Set exercise 1: From the exhibition write-up, extract the passage starting with "The passage of" and going on through "kind of representation.", word for word.
Set exercise 2: Why does the exhibition write-up say photos like Silver Sap matter? Explain in one to three sentences.
Set exercise 3: According to the exhibition write-up, where is Aziz Hazara's Monument set?

You can read the rest on Bose’s website.

Soumya Sankar Bose, Where the Birds Never Sing (2017-2020). Inkjet print on archival paper, set of 45, dimensions variable for each print. © Soumya Sankar Bose. From the Ishara Art Foundation and the Prabhakar Collection.

 

Silver Sap (2007) by Sheba Chhachhi is a series of 8 black and white photos about the “ongoing recuperation of the female body from dominant market and mediatic representations”.
The passage of time and physical toll is marked on a human body, and in a world where we’re still bombarded by what beauty is supposed to look like and aiding several industries that keep perpetuating this image - photos like this remind us to challenge that kind of representation.

Sheba Chhachhi, Silver Sap (2007) Archival pigment prints, set of 8, 76.2 x 60.96 cm each. Image courtesy of the artist and Volte Art Projects. From the Ishara Art Foundation and the Prabhakar Collection.

 

Aziz Hazara, Monument (2019) is another work about collective memory, this one is at a graveyard in Afghanistan which is also a site for collective grief.

"My interest in the issues of memory, archive, surveillance, the panopticon and the politics of representation, is deeply entrenched in the geopolitics and the never-ending conflict that afflicts my native Afghanistan. The relevance of such issues, however, overcome geographical specificities and appeal to a contemporary condition that is globally shared." Aziz Hazara

Aziz Hazara, Still from Monument (2019). Double channel UHD digital video, colour, sound 5:20 minutes. © Aziz Hazara. Image courtesy of the artist and Experimenter gallery.

 

Zarina, The Ten Thousand Things III (2016) by Zarina (1937-2020) are beautiful to look at. They look like handmade postcards carrying with them messages and symbols from another dimension.

Zarina, The Ten Thousand Things III (2016). A set of 100 collages mounted on Somerset white paper, Image size: Variable, Sheet size: 22.9 x 15.2 cm. © Zarina; Courtesy of the artist and Luhring Augustine. Photo: Farzad Owrang.

 

Tucked upstairs is Light Work xlix (2022) by Haroon Mirza. My photo doesn't do it any justice, but if you visit, make sure you don’t miss it. Made with LED tape, wire, aluminium, copper tape, and one local stone, - this too feels like it landed from another dimension.

 

The exhibition is on until May 20. If you’re in Dubai, don’t miss it.

Supplied entries:
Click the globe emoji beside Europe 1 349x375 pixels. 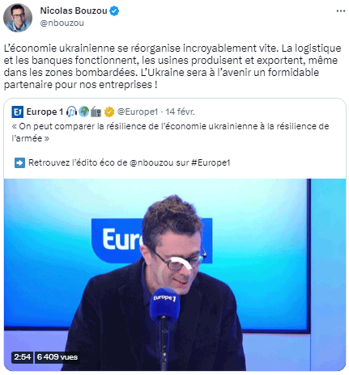click(x=84, y=112)
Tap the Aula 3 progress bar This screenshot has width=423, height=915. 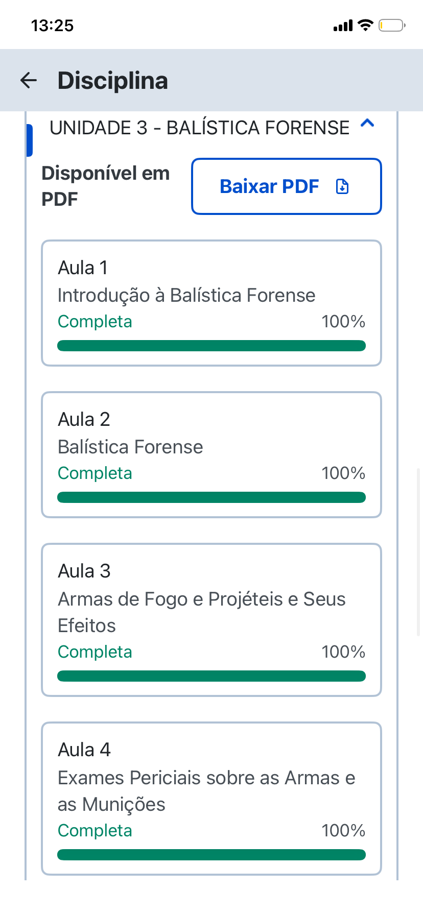212,676
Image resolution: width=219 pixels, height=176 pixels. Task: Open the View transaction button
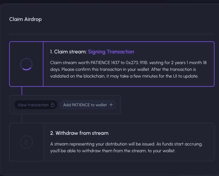pyautogui.click(x=36, y=105)
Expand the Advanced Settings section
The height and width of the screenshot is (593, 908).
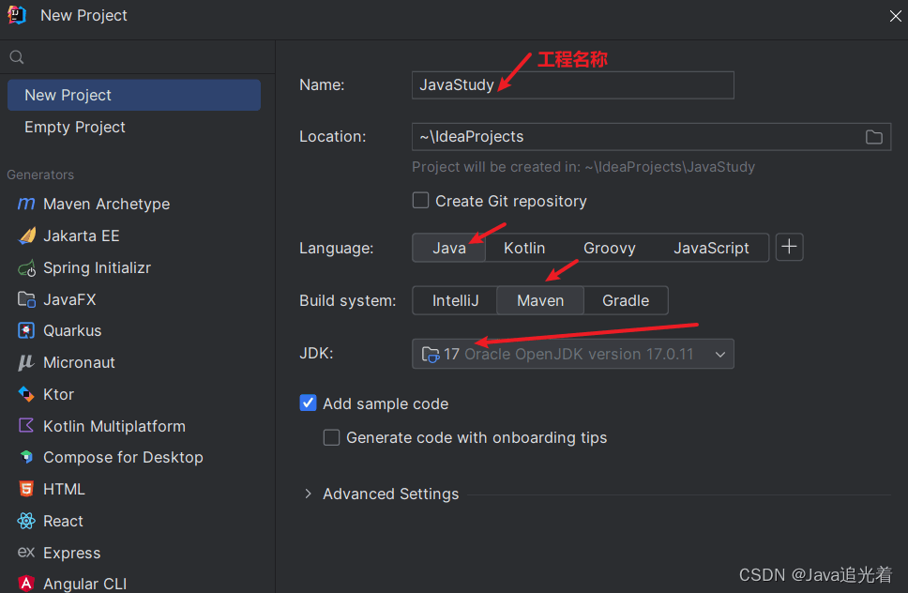pyautogui.click(x=308, y=494)
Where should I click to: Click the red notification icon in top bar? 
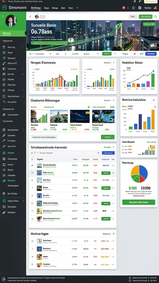pyautogui.click(x=124, y=8)
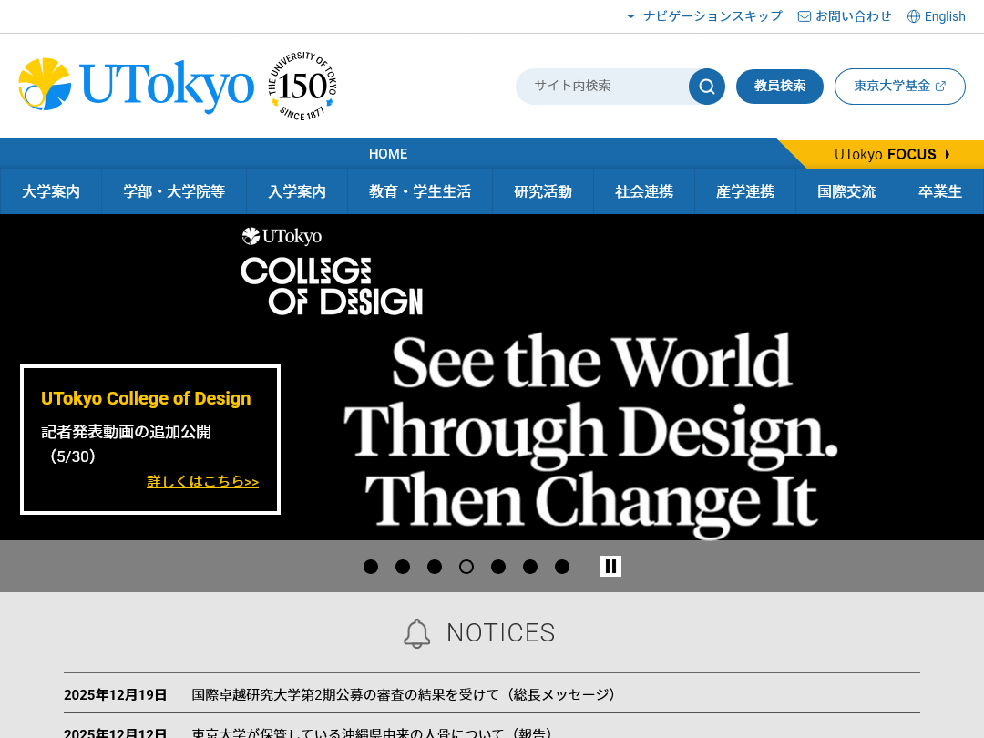Open the 研究活動 navigation menu
Image resolution: width=984 pixels, height=738 pixels.
(x=543, y=191)
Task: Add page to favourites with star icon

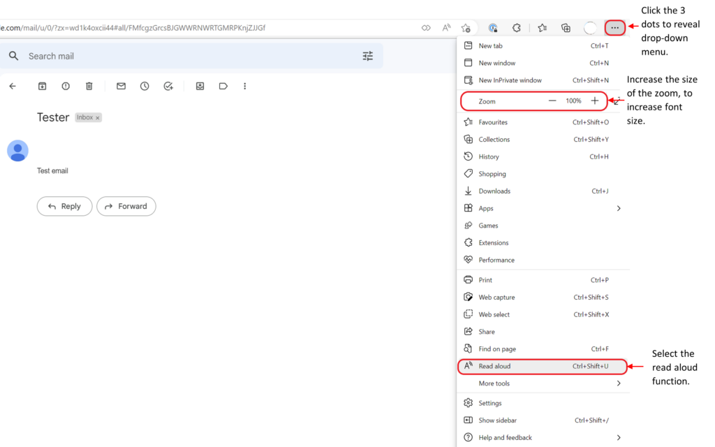Action: tap(466, 28)
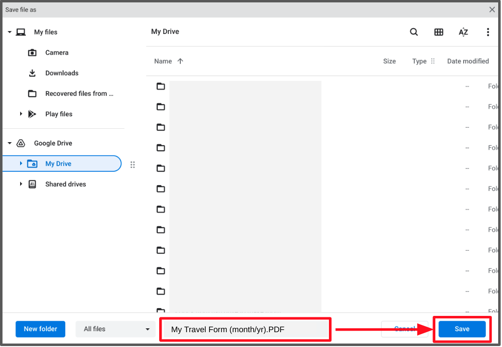Open the AZ sort options
Image resolution: width=502 pixels, height=347 pixels.
coord(463,32)
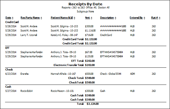The height and width of the screenshot is (109, 170).
Task: Click the sort arrows next to Amt
Action: coord(91,18)
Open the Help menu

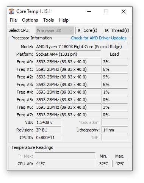click(x=64, y=20)
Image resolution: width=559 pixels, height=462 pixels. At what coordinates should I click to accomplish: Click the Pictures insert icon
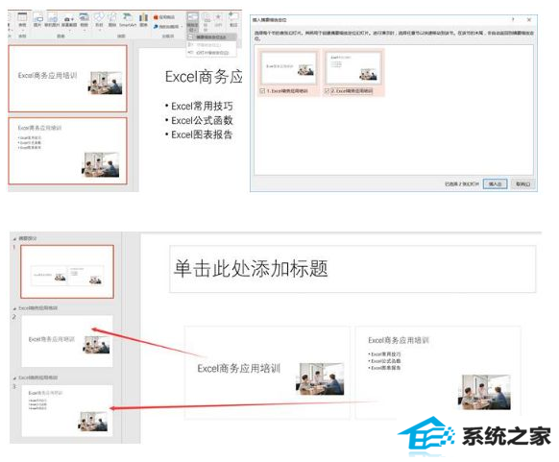(x=37, y=19)
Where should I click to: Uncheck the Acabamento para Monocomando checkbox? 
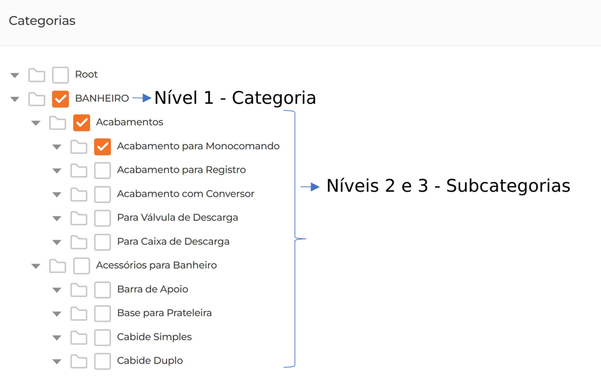click(x=103, y=146)
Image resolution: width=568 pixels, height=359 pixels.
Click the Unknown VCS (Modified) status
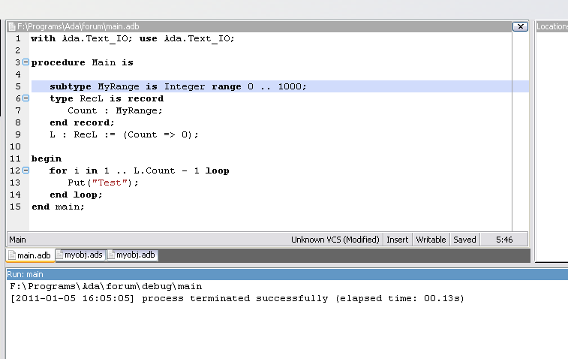click(335, 240)
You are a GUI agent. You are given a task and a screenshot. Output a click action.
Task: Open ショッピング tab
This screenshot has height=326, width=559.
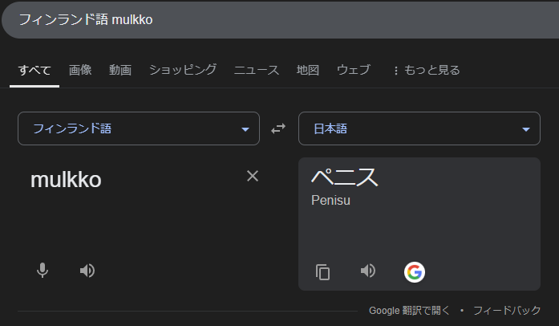[183, 70]
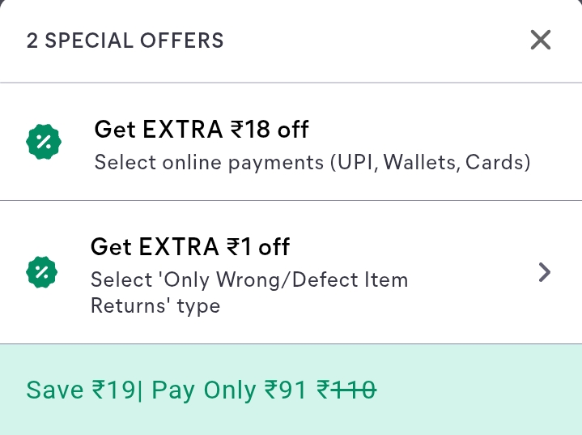Viewport: 582px width, 435px height.
Task: Click "(UPI, Wallets, Cards)" payment methods text
Action: pyautogui.click(x=430, y=163)
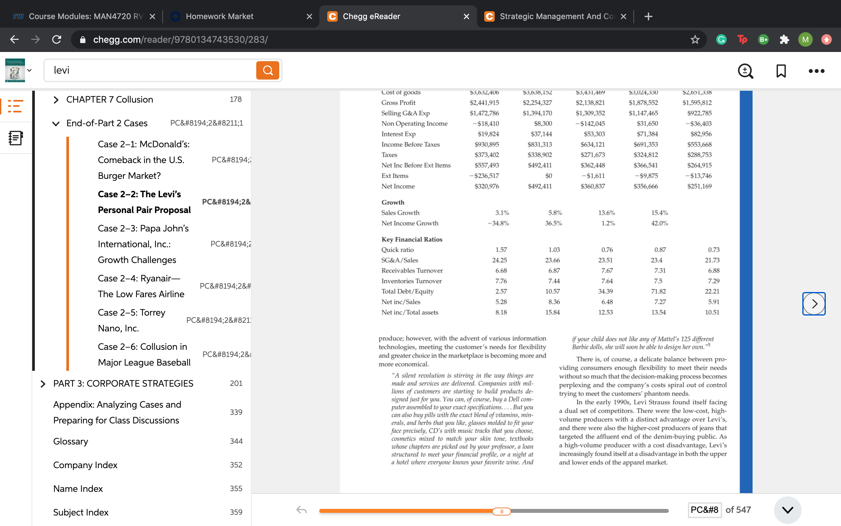Star this page in the address bar
This screenshot has height=526, width=841.
coord(695,39)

Correct response 1:
The passage of time and physical toll is marked on a human body, and in a world where we’re still bombarded by what beauty is supposed to look like and aiding several industries that keep perpetuating this image - photos like this remind us to challenge that kind of representation.

Correct response 2: The write-up says the passage of time and its physical toll show on a human body. We are still bombarded by images of what beauty is supposed to look like, and several industries keep perpetuating them. Photos like Silver Sap remind us to challenge that kind of representation.

Correct response 3: At a graveyard in Afghanistan, which is also a site for collective grief.